[[ Record set open ]]

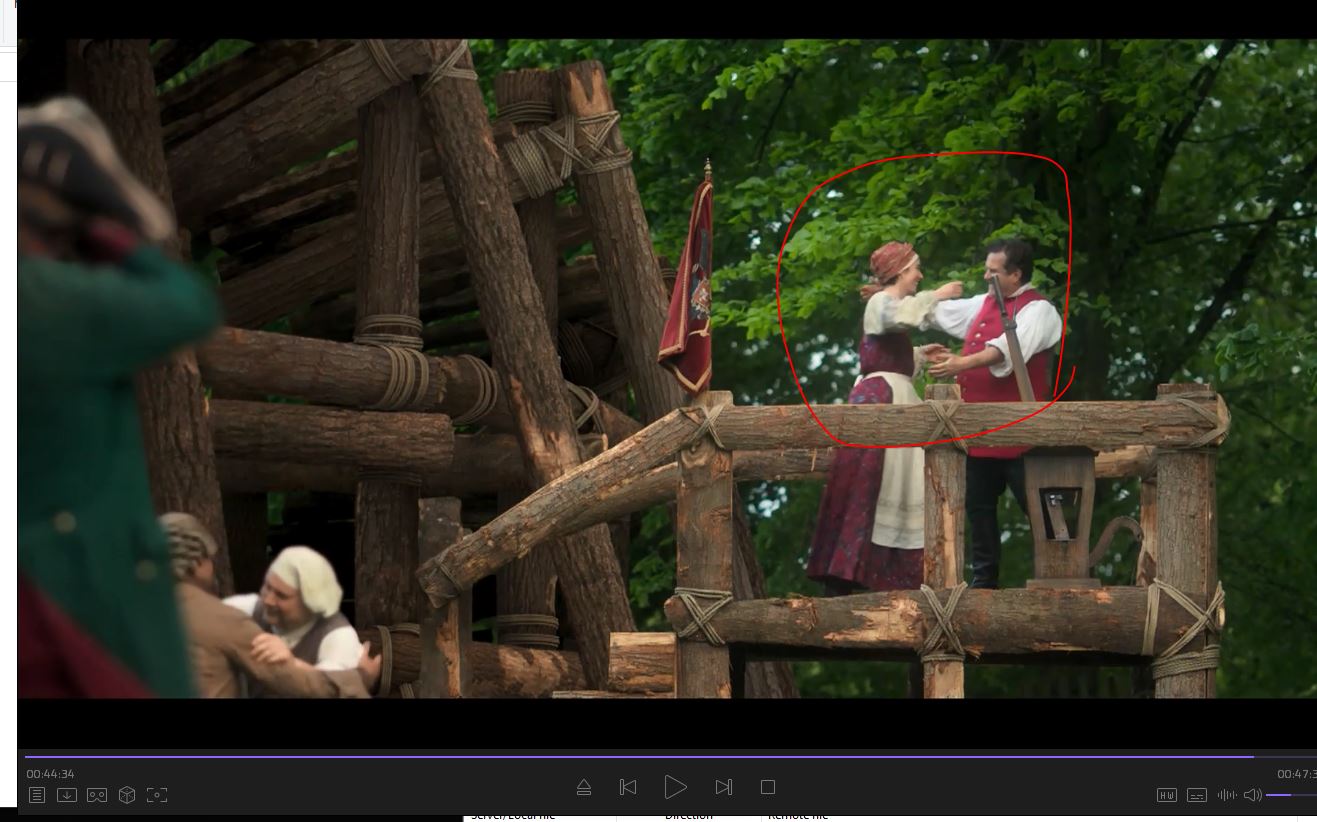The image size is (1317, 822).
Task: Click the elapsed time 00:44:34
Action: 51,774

[[ Record set closed ]]
[[ Record set open ]]

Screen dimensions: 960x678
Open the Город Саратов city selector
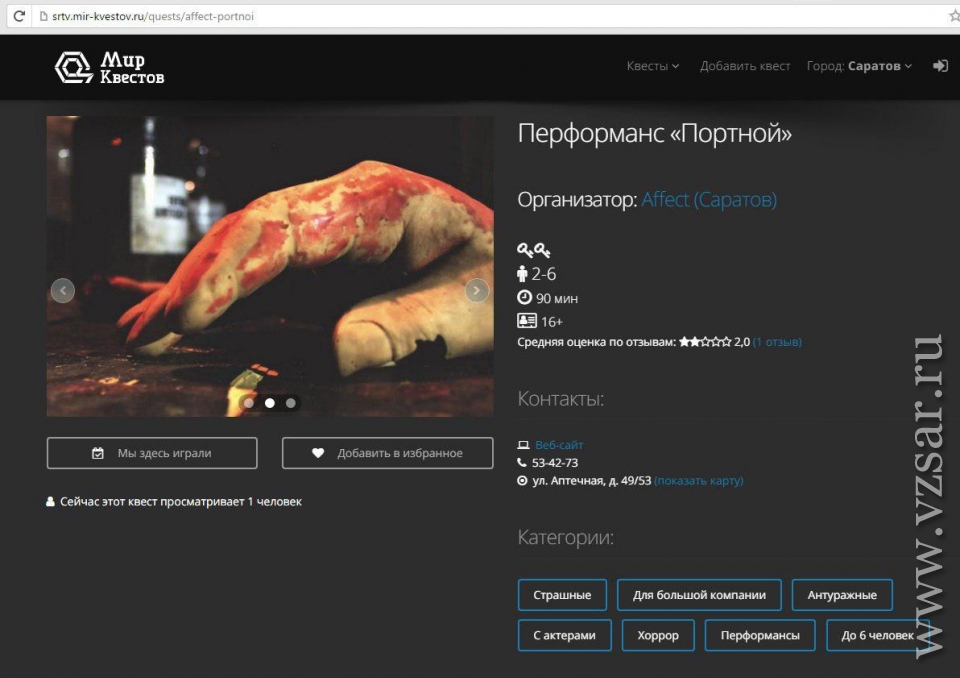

[[ Record set closed ]]

** Problem to work on **
Start with the line above that contains "Screen dimensions: 960x678" and end with the line that contains "Open the Город Саратов city selector". Write out those lines exactly, and only those.

** The completed task **
Screen dimensions: 960x678
Open the Город Саратов city selector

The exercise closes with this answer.